Сложная мотивная структура произведений Достоевского не предполагает соблюдения канонической последовательности апокалиптических видений, тем не менее именно через мотивную структуру прослеживается особое пристрастие писателя к последней книге Библии. От романа к роману Достоевский постепенно вводит все новые и новые апокалиптические мотивы, расширяя и усложняя мотивную структуру и восполняя общую картину мира. Эту особенность поэтики Достоевского отмечал А.С. Долинин: «Еще и еще раз восстает тот же мотив или образ в самых разнообразных ситуациях, и на каждой последующей ступени мотив звучит все мощнее и грознее, а образ осложняется до того, что бывает очень трудно восстановить его предшествующие стадии» [79, 97]. Абсолютная смысловая завершенность и универсализм Апокалипсиса позволяют писателю выводить апокалиптические мотивы на все формально-содержательные уровни поэтики.

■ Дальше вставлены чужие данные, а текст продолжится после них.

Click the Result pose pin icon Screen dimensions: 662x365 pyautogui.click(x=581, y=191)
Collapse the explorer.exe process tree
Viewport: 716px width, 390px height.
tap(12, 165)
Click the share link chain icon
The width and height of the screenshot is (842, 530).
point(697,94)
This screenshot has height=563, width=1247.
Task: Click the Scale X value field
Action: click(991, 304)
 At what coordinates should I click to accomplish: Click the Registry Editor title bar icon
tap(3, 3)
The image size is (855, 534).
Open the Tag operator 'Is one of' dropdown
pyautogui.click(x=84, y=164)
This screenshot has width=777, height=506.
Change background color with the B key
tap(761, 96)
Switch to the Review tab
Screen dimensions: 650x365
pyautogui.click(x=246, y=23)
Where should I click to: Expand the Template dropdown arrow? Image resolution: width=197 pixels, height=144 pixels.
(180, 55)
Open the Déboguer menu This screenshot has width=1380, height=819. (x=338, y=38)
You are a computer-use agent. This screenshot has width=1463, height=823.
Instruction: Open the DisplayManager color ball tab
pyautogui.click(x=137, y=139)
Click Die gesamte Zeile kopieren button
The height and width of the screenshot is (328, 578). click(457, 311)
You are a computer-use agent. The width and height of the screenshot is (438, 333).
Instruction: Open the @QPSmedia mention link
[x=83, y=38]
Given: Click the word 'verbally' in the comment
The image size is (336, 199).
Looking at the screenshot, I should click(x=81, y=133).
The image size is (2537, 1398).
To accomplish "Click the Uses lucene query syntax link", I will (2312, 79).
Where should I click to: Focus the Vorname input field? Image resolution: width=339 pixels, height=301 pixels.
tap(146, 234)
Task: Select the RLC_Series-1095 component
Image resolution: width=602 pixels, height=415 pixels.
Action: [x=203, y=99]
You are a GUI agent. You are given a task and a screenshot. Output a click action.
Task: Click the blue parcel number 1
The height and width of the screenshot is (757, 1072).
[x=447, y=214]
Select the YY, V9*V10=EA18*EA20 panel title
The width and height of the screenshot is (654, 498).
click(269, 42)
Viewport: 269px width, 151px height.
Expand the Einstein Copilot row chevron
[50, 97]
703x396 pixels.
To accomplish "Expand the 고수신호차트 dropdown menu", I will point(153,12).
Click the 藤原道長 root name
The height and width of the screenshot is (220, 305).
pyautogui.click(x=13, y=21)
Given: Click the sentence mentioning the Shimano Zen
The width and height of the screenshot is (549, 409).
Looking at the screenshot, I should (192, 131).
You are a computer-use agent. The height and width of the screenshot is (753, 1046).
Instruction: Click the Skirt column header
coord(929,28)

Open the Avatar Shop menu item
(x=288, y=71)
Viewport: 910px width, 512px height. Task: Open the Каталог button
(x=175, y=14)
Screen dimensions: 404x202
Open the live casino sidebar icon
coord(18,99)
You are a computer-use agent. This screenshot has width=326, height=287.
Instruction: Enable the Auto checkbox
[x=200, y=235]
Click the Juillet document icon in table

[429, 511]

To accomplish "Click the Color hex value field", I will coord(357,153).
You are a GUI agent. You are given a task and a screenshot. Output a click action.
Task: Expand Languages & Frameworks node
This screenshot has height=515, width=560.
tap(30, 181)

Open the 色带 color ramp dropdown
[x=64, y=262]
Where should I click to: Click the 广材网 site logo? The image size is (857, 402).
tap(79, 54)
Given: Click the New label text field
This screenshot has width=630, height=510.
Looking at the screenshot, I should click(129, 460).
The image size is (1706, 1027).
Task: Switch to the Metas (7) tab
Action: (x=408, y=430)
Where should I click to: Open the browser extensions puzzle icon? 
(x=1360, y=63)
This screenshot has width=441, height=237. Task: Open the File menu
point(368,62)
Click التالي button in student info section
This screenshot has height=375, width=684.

Анализируя апокалиптические мотивы в поздних романах писателя, необходимо учитывать, что «Достоевский, прежде всего, великий антрополог, исследователь человеческой природы, ее глубин и ее тайн» [31, 216]. В его произведениях выстраивается трехступенчатая система повествования: мир внешний, человек как часть этого мира и человек как самостоятельный мир со своими стихиями, безднами и горними высотами. Доминантой повествования является человеческая личность, ее душа, что ведет к максимальному расширению психологического плана, а эмпирический план, связанный с внешним миром, носит эксплицитный характер. При совмещении этих планов в романах Достоевского происходит смещение акцентов с внешнего мира на внутренний, личностный мир героев, что ведет к формированию метафизического плана, не входящего в сюжетное действие. Эту особенность отмечает Р.Я. Назиров: «Великий писатель в своих, в целом реалистических произведениях допускал и мистический элемент, вмешательство «высших сил», то сливающихся с глубинами человеческой души, то предстоящих ей как нечто внешнее» [159, 106]. В связи с этим мотивы Апокалипсиса также реализуются в двух направлениях: с одной стороны, происходит погружение в недра человеческой души, с другой - действие исходит из глубин человеческой сущности и устремляется во вне. Таким образом, каждый из названных мотивов имеет двойную природу - внутреннюю и внешнюю. В особенности это касается катастрофических мотивов (саморазрушение, потребность в разрушении внешнем; самоистязание, потребность в мучительстве других; самоубийство, убийство). Что касается мотива воскресения, то здесь наблюдается вторичность внешнего действия. Лишь после того, как герои Достоевского переживают свой собственный, внутренний Апокалипсис, они наделяются автором способностью нести в мир Истину, реально помогать другим людям.